╭──
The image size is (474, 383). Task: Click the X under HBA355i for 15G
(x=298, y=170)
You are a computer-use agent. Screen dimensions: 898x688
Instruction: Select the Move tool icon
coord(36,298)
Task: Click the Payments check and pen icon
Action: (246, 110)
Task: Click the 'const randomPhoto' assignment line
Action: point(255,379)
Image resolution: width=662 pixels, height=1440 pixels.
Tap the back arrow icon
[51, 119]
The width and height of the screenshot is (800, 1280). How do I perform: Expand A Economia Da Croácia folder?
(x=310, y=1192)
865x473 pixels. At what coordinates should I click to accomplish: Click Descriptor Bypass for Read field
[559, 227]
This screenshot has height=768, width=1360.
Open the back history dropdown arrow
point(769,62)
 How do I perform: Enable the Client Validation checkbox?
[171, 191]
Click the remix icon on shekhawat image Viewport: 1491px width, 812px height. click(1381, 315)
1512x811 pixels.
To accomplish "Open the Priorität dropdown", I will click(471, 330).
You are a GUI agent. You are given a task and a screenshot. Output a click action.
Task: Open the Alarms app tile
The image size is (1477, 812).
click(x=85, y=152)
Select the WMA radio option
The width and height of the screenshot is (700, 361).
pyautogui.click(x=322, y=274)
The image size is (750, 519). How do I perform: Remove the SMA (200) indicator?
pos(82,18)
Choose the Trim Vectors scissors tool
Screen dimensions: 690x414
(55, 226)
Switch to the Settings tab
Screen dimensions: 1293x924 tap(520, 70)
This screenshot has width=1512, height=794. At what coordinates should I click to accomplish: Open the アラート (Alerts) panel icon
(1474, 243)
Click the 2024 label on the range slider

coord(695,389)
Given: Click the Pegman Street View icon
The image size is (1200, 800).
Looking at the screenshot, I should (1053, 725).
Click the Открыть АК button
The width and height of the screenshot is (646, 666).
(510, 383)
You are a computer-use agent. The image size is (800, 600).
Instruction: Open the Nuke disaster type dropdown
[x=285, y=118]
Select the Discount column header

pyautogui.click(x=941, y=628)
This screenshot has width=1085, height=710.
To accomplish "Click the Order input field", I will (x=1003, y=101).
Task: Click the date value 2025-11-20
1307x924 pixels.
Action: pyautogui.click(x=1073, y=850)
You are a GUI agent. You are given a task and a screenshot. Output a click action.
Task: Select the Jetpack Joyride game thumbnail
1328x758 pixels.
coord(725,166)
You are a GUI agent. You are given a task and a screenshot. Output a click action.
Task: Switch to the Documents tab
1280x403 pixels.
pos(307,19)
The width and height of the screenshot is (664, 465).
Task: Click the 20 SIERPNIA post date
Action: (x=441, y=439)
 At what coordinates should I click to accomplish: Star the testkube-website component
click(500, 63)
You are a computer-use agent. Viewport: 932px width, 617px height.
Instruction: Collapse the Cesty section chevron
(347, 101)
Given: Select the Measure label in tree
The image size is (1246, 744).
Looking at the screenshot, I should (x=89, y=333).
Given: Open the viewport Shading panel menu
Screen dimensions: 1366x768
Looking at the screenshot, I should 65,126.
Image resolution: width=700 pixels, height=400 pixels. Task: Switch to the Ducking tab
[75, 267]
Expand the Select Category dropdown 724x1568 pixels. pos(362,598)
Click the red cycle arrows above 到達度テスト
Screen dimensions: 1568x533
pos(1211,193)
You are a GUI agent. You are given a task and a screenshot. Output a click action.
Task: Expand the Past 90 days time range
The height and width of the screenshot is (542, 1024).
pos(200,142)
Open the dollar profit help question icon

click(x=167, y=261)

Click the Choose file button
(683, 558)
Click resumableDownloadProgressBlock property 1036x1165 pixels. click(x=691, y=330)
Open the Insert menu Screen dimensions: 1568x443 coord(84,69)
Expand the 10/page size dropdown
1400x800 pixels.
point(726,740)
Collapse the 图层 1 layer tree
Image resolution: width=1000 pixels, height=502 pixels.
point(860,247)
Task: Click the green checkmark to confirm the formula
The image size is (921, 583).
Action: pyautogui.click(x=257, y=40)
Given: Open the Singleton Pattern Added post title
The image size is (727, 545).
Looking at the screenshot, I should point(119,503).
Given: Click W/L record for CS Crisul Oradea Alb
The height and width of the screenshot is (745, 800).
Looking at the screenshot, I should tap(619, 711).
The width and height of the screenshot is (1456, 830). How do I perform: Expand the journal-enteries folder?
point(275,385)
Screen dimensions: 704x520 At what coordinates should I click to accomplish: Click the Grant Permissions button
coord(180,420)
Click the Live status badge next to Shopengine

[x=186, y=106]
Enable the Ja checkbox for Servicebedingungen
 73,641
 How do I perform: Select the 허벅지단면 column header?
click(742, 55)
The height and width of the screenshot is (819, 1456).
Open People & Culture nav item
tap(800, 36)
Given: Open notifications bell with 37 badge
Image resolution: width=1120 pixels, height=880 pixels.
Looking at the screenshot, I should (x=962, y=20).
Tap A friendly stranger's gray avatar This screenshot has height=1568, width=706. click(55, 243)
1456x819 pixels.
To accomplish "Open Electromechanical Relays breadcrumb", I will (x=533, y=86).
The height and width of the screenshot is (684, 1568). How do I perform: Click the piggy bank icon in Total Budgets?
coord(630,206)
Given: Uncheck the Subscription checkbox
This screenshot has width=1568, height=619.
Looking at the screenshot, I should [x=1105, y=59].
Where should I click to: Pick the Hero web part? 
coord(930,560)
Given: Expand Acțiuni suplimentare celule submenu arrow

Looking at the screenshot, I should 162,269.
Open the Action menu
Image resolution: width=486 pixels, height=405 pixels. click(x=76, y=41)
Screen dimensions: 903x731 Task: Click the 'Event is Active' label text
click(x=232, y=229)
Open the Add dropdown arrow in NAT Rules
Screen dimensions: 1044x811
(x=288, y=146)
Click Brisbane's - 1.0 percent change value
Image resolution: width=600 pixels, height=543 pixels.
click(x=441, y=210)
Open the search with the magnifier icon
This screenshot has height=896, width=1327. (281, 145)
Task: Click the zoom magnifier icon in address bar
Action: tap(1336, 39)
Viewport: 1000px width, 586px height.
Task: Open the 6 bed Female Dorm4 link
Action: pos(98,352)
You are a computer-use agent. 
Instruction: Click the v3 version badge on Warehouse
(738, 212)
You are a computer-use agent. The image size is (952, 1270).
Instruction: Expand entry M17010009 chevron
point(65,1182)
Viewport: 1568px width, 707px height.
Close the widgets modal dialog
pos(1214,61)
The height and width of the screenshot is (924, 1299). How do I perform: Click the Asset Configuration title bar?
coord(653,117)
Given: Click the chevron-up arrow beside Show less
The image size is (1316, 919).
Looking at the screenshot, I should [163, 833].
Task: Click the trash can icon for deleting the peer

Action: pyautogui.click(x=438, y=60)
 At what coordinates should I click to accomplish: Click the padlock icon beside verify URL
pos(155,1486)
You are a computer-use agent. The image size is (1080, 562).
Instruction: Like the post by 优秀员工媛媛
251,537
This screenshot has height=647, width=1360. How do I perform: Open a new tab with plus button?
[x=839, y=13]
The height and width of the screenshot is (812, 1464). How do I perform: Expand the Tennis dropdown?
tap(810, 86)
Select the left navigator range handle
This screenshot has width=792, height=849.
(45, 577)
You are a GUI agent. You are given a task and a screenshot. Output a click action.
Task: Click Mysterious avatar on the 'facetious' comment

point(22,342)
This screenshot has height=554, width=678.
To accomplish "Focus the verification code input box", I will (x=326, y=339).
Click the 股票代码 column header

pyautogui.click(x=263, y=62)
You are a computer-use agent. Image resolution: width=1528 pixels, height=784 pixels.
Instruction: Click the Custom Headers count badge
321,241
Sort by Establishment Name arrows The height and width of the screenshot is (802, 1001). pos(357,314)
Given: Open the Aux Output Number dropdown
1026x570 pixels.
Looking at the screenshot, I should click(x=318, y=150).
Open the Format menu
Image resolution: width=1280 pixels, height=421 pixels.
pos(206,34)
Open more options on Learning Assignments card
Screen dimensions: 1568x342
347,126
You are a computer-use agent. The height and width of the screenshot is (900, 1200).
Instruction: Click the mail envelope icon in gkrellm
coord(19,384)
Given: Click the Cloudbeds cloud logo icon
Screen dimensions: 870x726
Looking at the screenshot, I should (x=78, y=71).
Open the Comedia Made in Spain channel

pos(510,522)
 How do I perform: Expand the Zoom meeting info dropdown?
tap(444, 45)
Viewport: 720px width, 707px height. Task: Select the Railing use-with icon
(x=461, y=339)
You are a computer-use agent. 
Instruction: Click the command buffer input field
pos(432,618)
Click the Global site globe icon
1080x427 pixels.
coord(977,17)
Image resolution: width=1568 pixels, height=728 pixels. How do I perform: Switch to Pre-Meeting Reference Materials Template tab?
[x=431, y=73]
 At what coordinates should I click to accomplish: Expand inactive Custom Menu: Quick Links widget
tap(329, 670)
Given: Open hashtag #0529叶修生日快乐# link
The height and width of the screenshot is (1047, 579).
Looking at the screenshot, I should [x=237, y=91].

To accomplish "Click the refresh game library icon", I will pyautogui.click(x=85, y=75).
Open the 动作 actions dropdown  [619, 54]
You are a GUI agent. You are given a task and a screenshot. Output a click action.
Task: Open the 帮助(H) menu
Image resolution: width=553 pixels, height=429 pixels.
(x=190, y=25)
╰──
Set task: Pick out every row above that contains the string "back", treating uppercase and lowercase letters as distinct.

Reply to the exercise:
Tap the back arrow icon
Open the back history dropdown arrow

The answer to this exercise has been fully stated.